##### Records for the exercise #####
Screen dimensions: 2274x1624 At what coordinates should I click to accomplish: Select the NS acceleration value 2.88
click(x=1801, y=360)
#####
##### Records for the exercise #####
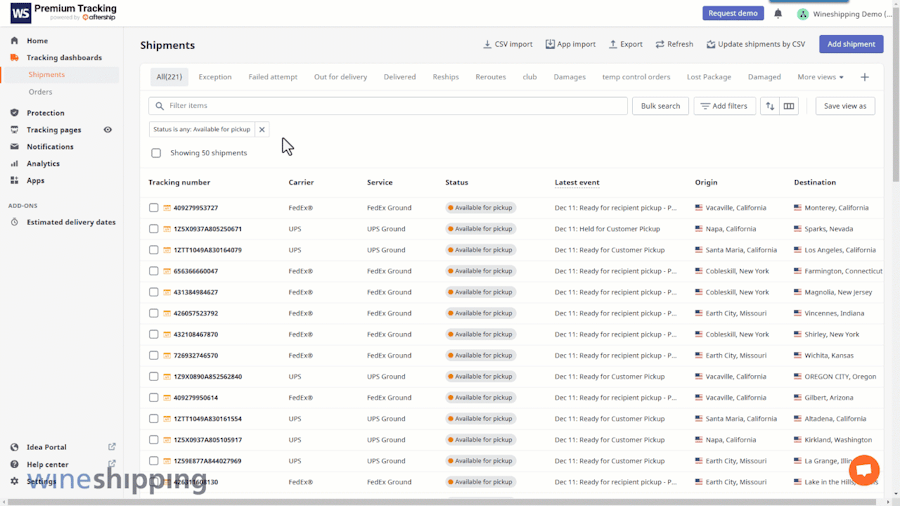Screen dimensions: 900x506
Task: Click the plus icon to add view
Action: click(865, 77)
#####
##### Records for the exercise #####
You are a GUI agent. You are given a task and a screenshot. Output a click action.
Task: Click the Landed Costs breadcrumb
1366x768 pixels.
#####
**Exercise requirements**
Take the entries above and return only the lines from the one with "You are a GUI" to the one with "1366x768 pixels.", both included, unchanged.

**Response to this exercise**
You are a GUI agent. You are given a task and a screenshot. Output a click action.
Task: Click the Landed Costs breadcrumb
1366x768 pixels.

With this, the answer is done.